One Sunday morning several years ago, Ian Rawes made his way to Petticoat Lane market, a noisy clothes market on the edge of London’s East End. He went there with a small pocket tape recorder and a microphone, and captured the sounds of an average market day.
“I got home and listened and was taken aback by the novelty of bringing the sounds of the outside world indoors,” Rawes recalls.
Rawes began collecting the myriad sounds of life in London’s street, and a year later launched a website to house them. The London Sound Survey now contains 2,000 recordings that adds up to around 60 hours of audio. Among the highlights:
- The ambiance in an East End greasy spoon cafe
- The lifting of the iconic Tower Bridge
- The “mind the gap” announcement on the city’s subway
- The Christmas Eve meat auction at Smithfield meat market
- The clatter of plates in a decades-old Italian coffee bar in Soho
- Traders and buyers at the Sunday flower market on Columbia Road (“I’ll do ya three bunches for a fiver”).
The quality of the audio is vivid and crisp.

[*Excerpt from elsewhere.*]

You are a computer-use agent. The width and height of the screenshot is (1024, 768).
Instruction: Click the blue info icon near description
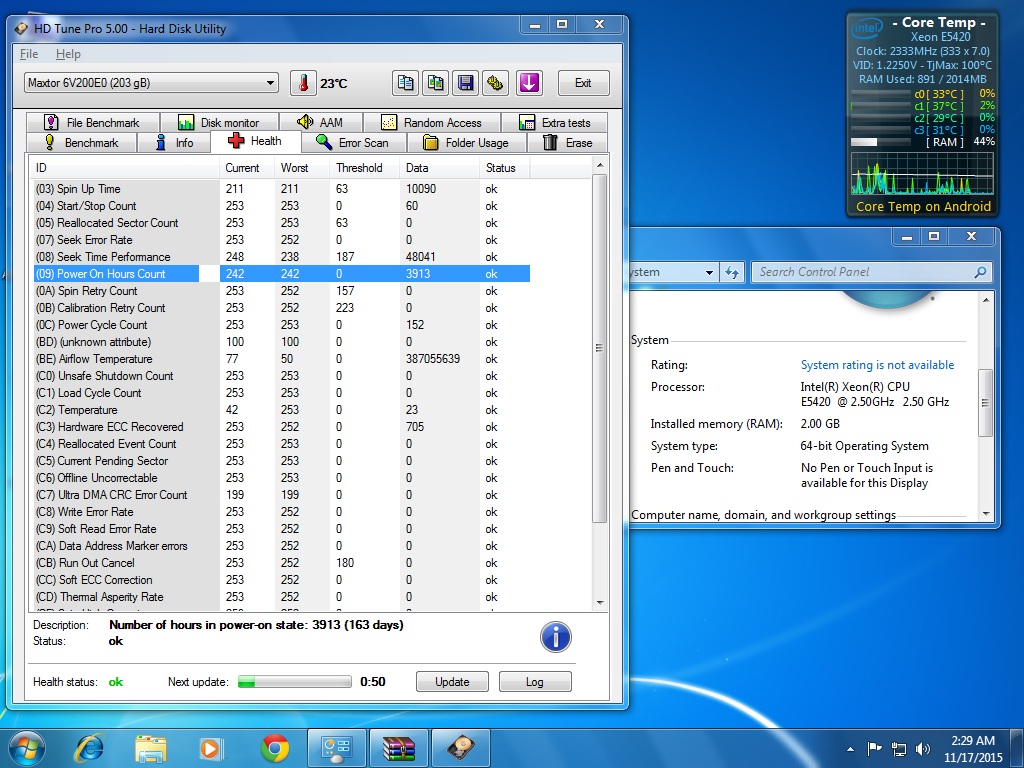pyautogui.click(x=555, y=637)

In this clip of a busker playing bagpipes at one of the city’s busiest train stations, the music mixes in with the familiar sounds of rushing footsteps, conductors’ whistles, snippets of conversations, and the murmur of trains as they roll in and out.
The site has grown from a place to store field recordings to a broader project that houses vintage recordings and written historical accounts of London’s sounds. There are various maps that visitors can click on to explore the sounds from an area—including the surprisingly tranquil ambiance around London’s extensive urban waterways.
Rawes’ interest was sparked while working in the sound archives at the British Library. There he came across tapes made by amateurs and enthusiasts, from recordings of birdsong to one man’s collection of the sound of every bus journey in Yorkshire.
Besides satisfying his own curiosity, Rawes’ project is an attempt to preserve the street life of a city as it goes through rapid changes. “[It’s] partly in reaction to what was then a common perception that London was becoming not just gentrified but more bland and corporate,” he says, adding:
Where you previously had an old man’s pub or a greasy spoon it was being turned into flats. Something with London’s individualism and quirkiness was being eroded. When you become aware of that, you feel there is something of that to capture and preserve.
That said, “nostalgia must always be balanced by curiosity into the new,” he notes.
Why focus on sounds? “It pulls you into a sense of place more effectively than a photograph does,” he says, and audio can be better at “conveying subtle emotions that are hard to put into words.”